L'emplacement partiel du
cloître dans sa partie visible de la rue. Il faut savoir,
en effet, que le site
monastique a été réparti au cours des siècles entre une
cinquantaine de propriétaires.
Le cloître formait un quadrilatère de 40 mètres de long sur
29 mètres de large.
Le cloître ( XIIIe siècle )
était constitué de huit travées sur chacun de ses côtés.
Angle des galeries sud ( à gauche ) et ouest ( au fond ).
Les arcades ont été historiquement sommairement murées
!!
Une colonne géminée de la
galerie sud.
La galerie ouest du cloître
longeait le réfectoire.
Ancienne galerie est du
cloître.
La salle capitulaire ( XIIIe
siècle ) n'a conservé que ses trois élégantes arcades de
façade qui peuvent être observées depuis la rue.
Il ne reste rien du dortoir qui prenait place au-dessus de
la salle du chapitre.
Gros plan sur l'arcade
centrale subsistante avec ses chapiteaux supportés par les
fines colonnettes.
Par un chemin on peut
rejoindre un autre édifice intéressant : N.D. de Fougeray.
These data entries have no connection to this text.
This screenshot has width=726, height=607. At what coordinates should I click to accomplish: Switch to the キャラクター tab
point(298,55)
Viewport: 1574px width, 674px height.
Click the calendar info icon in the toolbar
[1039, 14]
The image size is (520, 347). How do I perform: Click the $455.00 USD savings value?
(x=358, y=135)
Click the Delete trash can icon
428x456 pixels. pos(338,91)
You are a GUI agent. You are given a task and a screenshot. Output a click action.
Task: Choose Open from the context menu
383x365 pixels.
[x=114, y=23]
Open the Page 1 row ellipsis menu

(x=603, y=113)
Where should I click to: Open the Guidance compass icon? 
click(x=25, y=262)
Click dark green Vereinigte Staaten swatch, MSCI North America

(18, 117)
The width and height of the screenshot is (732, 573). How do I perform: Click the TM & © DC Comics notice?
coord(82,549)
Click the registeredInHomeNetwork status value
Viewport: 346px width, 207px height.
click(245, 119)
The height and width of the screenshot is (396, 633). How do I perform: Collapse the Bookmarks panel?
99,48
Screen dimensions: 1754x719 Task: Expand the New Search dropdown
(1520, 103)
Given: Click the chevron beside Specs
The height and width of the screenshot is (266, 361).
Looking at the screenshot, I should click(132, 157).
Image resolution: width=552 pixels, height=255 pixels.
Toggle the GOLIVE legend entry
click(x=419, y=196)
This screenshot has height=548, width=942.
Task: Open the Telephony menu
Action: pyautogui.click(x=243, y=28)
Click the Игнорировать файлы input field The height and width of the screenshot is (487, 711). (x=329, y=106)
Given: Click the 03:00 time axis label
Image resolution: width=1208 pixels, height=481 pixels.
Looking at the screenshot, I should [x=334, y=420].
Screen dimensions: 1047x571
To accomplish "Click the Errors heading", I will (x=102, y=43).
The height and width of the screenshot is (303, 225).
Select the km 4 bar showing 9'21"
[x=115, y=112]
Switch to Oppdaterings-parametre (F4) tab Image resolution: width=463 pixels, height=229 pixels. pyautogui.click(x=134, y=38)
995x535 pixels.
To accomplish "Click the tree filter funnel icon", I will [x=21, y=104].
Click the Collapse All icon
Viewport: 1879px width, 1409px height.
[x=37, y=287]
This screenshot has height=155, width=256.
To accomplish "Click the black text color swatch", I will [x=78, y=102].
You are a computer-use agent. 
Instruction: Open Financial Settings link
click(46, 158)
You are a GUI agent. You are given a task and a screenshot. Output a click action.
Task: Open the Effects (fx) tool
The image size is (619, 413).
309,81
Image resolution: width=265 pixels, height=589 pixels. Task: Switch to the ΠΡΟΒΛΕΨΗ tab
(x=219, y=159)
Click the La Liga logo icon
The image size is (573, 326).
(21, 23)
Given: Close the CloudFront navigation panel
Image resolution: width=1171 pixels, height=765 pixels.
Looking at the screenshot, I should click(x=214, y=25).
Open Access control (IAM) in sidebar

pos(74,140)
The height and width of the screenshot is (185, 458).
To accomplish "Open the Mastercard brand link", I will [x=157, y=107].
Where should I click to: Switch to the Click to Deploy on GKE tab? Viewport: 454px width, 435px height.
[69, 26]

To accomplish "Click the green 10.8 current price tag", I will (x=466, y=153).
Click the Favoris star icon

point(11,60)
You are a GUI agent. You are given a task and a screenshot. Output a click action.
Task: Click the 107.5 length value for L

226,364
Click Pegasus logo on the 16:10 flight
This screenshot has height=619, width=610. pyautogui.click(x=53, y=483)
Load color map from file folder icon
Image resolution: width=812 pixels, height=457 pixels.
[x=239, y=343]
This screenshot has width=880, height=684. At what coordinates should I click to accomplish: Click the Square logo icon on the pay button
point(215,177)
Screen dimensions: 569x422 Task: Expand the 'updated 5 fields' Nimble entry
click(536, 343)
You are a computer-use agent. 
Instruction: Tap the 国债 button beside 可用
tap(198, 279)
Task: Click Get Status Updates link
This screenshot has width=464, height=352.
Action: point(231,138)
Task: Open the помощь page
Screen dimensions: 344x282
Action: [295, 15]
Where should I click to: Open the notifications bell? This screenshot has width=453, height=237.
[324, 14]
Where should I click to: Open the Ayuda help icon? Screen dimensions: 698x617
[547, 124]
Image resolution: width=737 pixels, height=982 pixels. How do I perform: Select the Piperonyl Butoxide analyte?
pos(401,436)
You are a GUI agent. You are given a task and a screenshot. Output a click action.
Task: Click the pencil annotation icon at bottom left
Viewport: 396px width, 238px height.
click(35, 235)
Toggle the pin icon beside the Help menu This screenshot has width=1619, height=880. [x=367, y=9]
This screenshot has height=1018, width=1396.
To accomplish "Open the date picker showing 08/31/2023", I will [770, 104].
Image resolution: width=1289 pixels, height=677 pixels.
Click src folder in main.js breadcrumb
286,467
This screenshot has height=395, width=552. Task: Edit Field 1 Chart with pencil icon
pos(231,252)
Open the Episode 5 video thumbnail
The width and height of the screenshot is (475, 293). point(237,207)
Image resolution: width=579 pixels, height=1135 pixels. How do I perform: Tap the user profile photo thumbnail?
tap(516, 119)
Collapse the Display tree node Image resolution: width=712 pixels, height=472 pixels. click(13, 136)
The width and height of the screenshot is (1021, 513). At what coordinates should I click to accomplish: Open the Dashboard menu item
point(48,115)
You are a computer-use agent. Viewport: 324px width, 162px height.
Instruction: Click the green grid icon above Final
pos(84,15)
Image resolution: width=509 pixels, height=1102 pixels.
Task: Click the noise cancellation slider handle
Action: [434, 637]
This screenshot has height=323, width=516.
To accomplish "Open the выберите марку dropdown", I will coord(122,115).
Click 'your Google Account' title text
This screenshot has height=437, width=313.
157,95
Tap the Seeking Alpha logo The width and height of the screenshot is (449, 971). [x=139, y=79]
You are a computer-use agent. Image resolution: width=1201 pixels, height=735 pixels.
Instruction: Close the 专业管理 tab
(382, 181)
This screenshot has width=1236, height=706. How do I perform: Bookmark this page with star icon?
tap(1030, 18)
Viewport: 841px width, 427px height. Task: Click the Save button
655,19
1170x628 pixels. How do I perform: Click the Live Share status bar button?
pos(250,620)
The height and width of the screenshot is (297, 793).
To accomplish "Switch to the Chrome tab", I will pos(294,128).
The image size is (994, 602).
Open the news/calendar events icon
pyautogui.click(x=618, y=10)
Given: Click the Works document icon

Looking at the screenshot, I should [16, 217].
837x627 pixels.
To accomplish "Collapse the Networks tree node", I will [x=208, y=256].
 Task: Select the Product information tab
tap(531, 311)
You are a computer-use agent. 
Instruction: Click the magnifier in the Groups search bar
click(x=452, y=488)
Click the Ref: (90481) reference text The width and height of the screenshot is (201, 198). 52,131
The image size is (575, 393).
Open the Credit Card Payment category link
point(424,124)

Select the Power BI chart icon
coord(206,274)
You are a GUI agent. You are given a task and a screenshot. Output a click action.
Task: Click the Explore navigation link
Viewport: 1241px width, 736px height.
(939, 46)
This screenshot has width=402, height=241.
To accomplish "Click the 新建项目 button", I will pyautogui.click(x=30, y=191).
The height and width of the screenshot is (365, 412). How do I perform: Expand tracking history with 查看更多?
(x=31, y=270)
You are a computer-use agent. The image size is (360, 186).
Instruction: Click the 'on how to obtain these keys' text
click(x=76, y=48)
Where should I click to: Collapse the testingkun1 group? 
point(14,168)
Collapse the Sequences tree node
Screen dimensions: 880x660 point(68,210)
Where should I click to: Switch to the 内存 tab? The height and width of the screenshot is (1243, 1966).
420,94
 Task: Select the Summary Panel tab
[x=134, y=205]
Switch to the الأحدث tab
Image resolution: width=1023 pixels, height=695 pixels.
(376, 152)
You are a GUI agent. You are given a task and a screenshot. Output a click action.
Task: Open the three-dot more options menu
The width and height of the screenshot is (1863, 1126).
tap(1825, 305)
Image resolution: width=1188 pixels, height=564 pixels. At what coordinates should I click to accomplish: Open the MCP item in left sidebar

En cours de route vous ne quitterez jamais de vue la
fameuse tour Saint-Paul, et vous apercevrez également
la chapelle de la Vierge édifiée au XVe siècle de style
gothique flamboyant possédant de belles clefs de voûtes
peintes.
** NOTRE-DAME DU FOUGERAY HORS LES MURS DE L'ABBAYE.
Elle se dresse
en haut du bourg au bout d'une
esplanade.
Son appellation
pourrait s'expliquer par référence à un terroir envahi de
fougères.
Cette église romane du XIIe
siècle, édifiée à l'écart de l'abbaye même, domine la
vallée de l'Indre.
Elle présente un beau chevet avec absidioles.
Des contreforts-colonnes
ornés épaulent le chevet.
Une corniche à modillons et
d'élégantes baies soulignées d'un cordon ornemental.
Des influences poitevines peuvent être relevées.
Un pot plus vrai que nature
!
Un acrobate.
Une main tenant un
objet.
En revanche, le mur sud de la
nef ne dispose que d'une porte en arc brisé et de fenêtres
en plein cintre sans ornementation.
( Le mur nord de la nef est complètement aveugle ).
Le clocher également très sobre est tronqué. Il s'élève sur
une coupole à pendentifs.
Le plus intéressant des
chapiteaux est sans conteste celui où un personnage semble
attirer l'attention en agitant une clochette avec la main
gauche.
De la main droite, il tient une " pierre " symbole de la
partie la plus profonde de l'être humain : l'esprit incarné
( Anne et Robert Blanc ).
Il a aussi pendue à son cou une bourse qui pourrait
symboliser l'âme du chrétien.L'homme doit faire toute sa
vie des efforts en vue de sa dimension spirituelle.